## EXERCISE OBJECTIVE:
Extract every line between the one with "has width=926, height=419." and the end of the entries, both included, word for word and free of pictures.

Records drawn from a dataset
____

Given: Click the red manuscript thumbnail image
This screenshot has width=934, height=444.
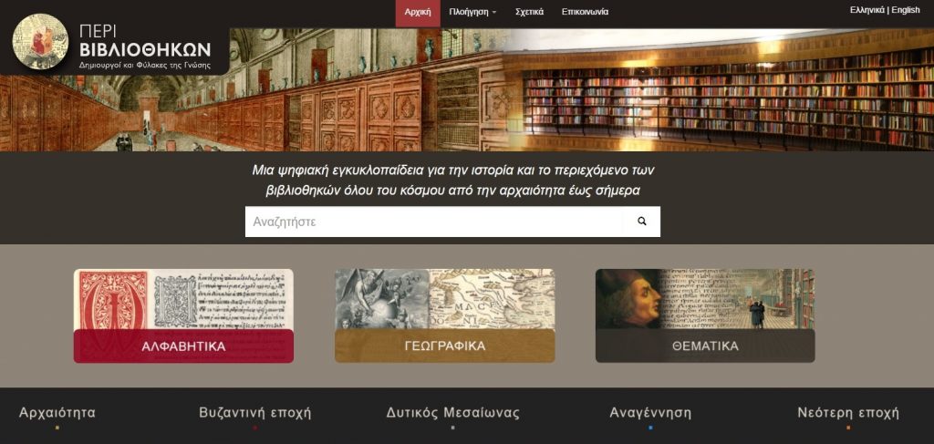Looking at the screenshot, I should 183,299.
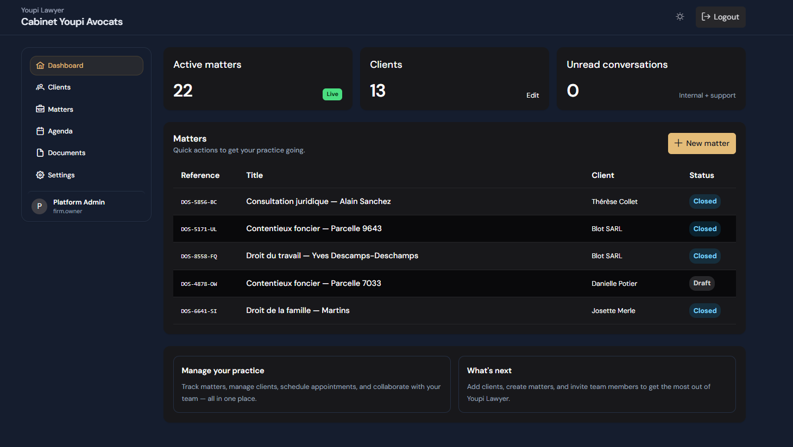Open matter Consultation juridique — Alain Sanchez
Screen dimensions: 793x447
[x=318, y=201]
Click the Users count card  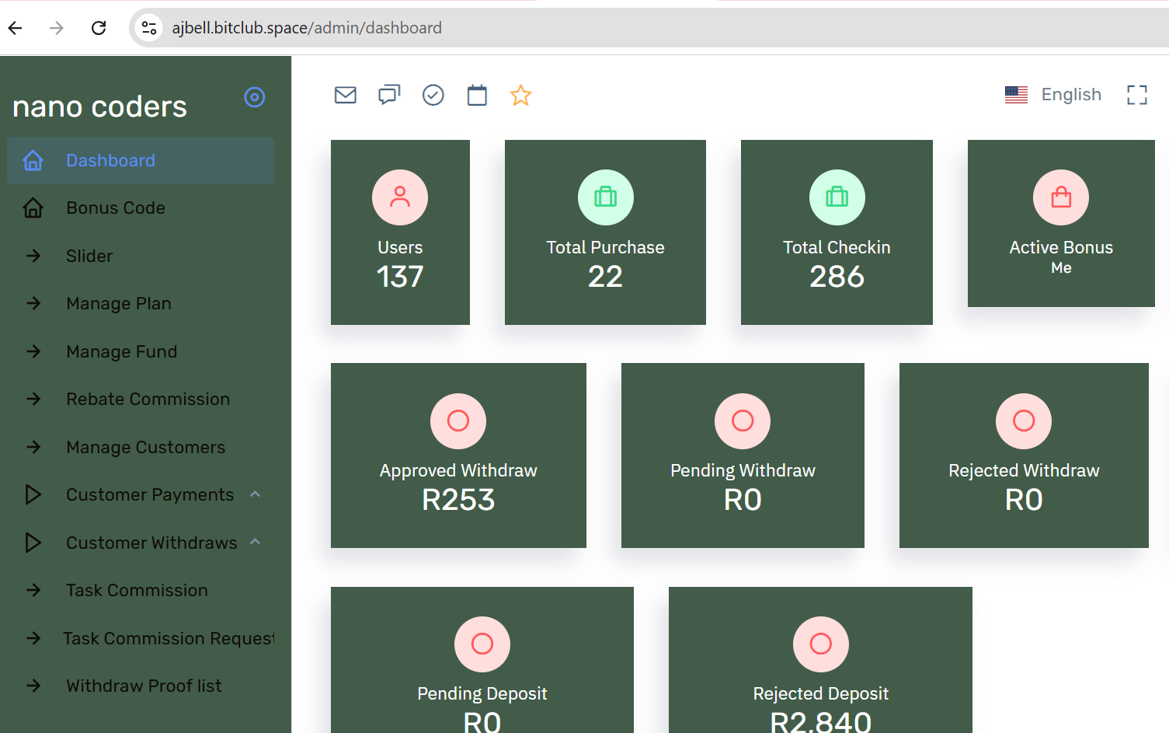click(x=400, y=232)
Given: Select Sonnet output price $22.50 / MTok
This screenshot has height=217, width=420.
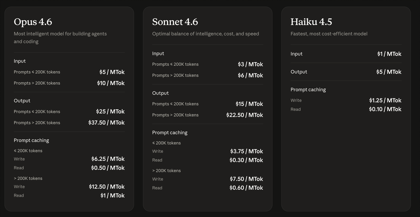Looking at the screenshot, I should pyautogui.click(x=245, y=115).
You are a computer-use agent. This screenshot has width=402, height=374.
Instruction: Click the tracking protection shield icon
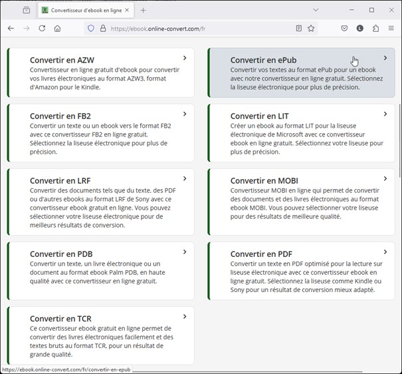tap(91, 29)
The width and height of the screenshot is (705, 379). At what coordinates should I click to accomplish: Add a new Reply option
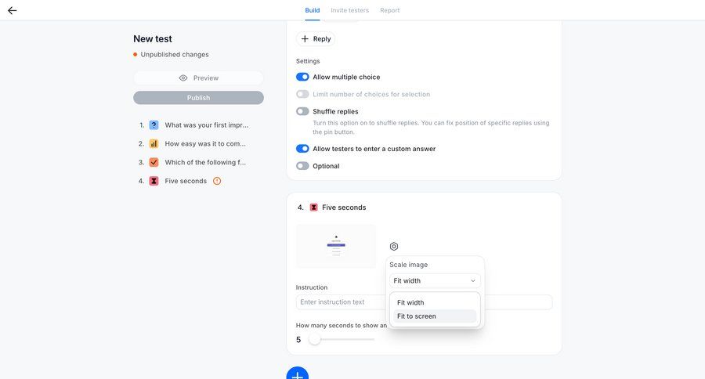tap(315, 38)
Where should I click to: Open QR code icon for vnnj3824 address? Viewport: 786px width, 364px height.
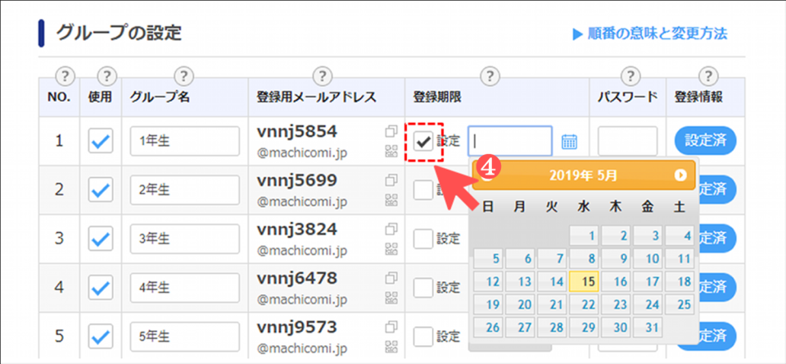click(391, 247)
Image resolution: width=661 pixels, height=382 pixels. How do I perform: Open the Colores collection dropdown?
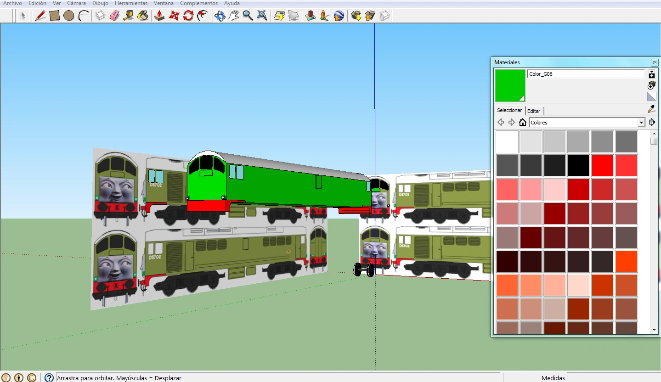coord(641,122)
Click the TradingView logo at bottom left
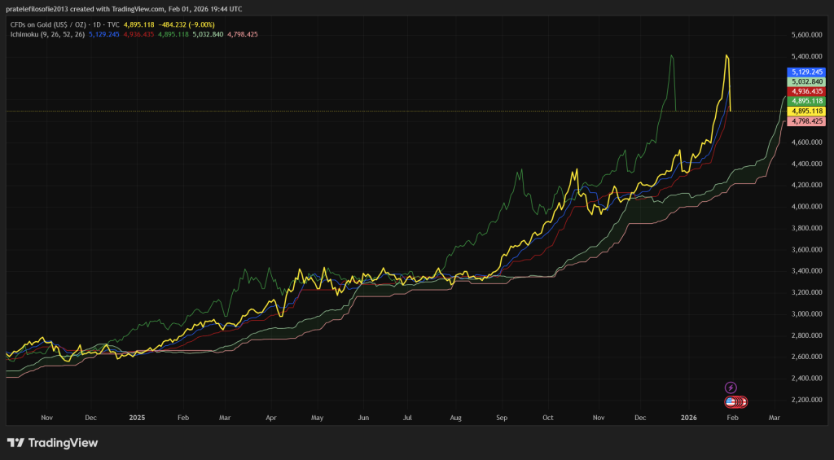The height and width of the screenshot is (460, 834). (52, 443)
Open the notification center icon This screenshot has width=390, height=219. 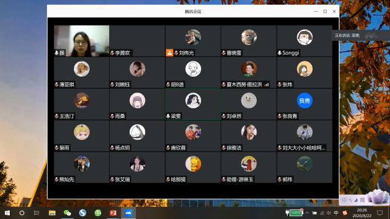[x=380, y=213]
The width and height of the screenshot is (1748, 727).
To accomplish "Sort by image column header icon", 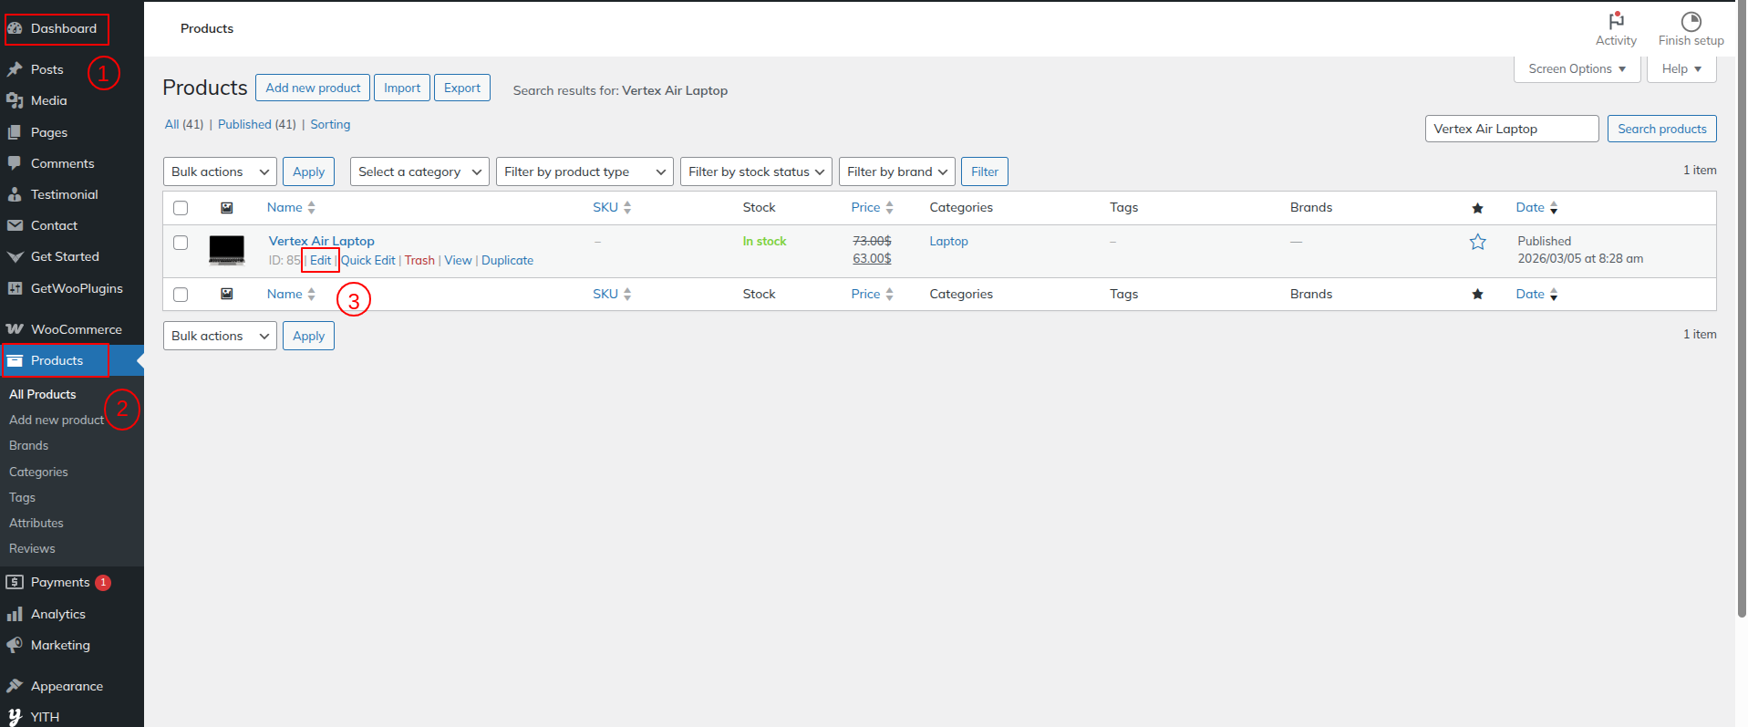I will coord(227,208).
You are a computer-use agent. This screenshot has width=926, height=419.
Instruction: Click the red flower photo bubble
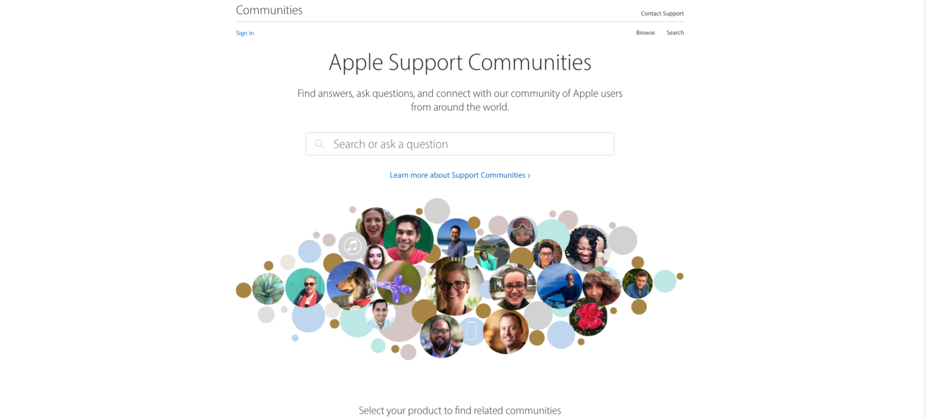(588, 316)
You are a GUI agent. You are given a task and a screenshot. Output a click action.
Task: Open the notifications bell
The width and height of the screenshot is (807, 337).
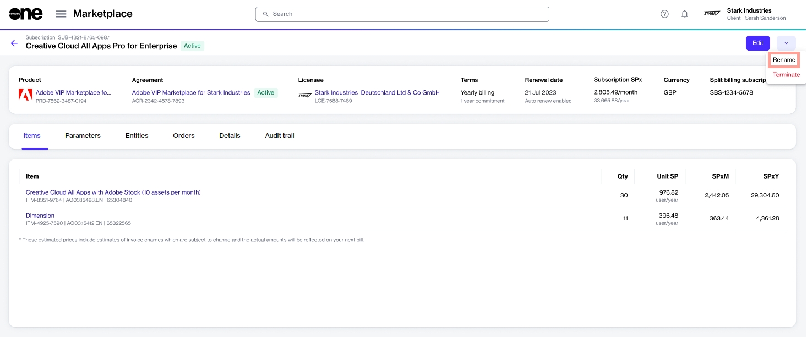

____

## FINISHED TASK:
You are a computer-use agent. This screenshot has width=926, height=419.
Instruction: Click the red flower photo bubble
(588, 316)
You are a GUI agent. You are given a task and a screenshot. Output a click action.
Task: Open the notifications bell
The width and height of the screenshot is (807, 337).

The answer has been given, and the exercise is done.